Macrophage participation in the hepatic response to acute CNS injury.

We are committed to improving public engagement in science and we will ensure that work carried under under this proposal will be communicated to those outside the scientific community. We have established a web site to disseminate details of our research (www.pharm.ox.ac.uk). If the application is successful, the lay summary will be placed on the web sites, which will be updated as the milestones are reached. We have given, and will be giving, public lectures on the theme of this proposal, we are also involved in a local Schools science programme, and we will release items about our work to the Oxford University Press Office after they have been published in peer-reviewed journals.

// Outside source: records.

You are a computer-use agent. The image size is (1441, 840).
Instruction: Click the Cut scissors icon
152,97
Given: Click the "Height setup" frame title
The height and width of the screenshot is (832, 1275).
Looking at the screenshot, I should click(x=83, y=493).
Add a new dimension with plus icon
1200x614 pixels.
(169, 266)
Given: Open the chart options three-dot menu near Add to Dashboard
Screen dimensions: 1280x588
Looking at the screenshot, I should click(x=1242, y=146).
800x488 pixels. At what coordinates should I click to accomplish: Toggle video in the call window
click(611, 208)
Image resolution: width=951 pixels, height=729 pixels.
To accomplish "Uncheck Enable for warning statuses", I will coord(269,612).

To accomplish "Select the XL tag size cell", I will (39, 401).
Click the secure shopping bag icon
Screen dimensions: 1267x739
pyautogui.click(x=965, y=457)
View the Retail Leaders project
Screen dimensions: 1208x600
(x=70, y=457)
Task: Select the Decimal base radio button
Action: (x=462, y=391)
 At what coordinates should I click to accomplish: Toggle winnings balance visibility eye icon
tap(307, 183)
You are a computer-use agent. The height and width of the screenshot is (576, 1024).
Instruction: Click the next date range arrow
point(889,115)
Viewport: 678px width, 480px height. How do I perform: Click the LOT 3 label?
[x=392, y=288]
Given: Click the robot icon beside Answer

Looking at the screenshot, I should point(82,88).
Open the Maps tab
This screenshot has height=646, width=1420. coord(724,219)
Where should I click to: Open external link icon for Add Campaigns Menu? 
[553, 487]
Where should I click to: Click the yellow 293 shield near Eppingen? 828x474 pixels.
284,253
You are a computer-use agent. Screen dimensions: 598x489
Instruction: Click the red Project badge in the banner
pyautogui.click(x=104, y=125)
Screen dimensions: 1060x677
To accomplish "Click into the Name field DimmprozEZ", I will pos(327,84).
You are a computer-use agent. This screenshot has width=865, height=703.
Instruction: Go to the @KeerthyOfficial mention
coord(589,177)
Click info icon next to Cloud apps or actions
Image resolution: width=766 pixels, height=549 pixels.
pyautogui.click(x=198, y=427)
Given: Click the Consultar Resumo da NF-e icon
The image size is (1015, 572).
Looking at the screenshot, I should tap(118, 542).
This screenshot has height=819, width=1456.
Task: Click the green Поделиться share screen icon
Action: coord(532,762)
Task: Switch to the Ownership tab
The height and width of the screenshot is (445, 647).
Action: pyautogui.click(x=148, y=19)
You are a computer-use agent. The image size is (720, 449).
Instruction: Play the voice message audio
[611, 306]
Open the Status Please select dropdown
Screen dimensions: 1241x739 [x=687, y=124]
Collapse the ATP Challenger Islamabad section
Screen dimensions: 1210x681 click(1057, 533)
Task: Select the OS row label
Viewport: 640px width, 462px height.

Local tissue inflammation is also accompanied by regulatory responses in organs away from the primary injury site, which is known as the systemic Acute Phase Response (APR). Injury to the brain or spinal cord also generates an APR. We have discovered, using GeneChip analysis, convention molecular biology, and immuno methods, that the APR after brain injury results in the activation of cells in the liver to produce molecules, known as chemokines, which increase the number of immune cells circulating in the blood. These increased numbers of immune cells migrate not only into the brain where they damage nerve cells, but also into the liver where they cause injury. There is now a need to understand the signalling events that regulate this system and to learn more about the cell populations that are responsible for steering the hepatic APR to CNS injury. Under this proposal, we will test our hypothesis that resident microglia in the brain and Kupffer cells in the liver are the primary mediators of the hepatic APR. We will employ three strategies to target macrophage function in the periphery and in the CNS: (1) we will use newly developed CD11b-HSVTK transgenic mice to achieve microglial paralysis, (2) we will employ peripheral injections of clodronate filled liposomes to selectively deplete Kupffer cells in the liver, and (3) we will suppress Kupffer cell function by the use of a replication deficient adenovirus expressing the IkBa super-repressor gene, which will block NFkB activity. In this way, we expect to discover that elimination or suppression of microglial function in the brain will prevent the initiation of an acute phase response to CNS injury and that the Kupffer cell inactivation will lead to a decrease in the production of hepatic chemokines and a decrease in the mobilisation and recruitment of neutrophils to the liver and to the brain. Furthermore, it is still unclear how macrophage populations contribute to the febrile response. We will use telemetry to discover how microglial paralysis or Kupffer cell depletion contributes to the febrile response initiated by CNS injury. Understanding the cellular and molecular pathways that control the liver-brain axis in the inflammatory response to brain injury will open up therapeutic avenues that can be exploited for clinical treatments to reduce damage to the brain and spinal cord, a significant cause of human morbidity.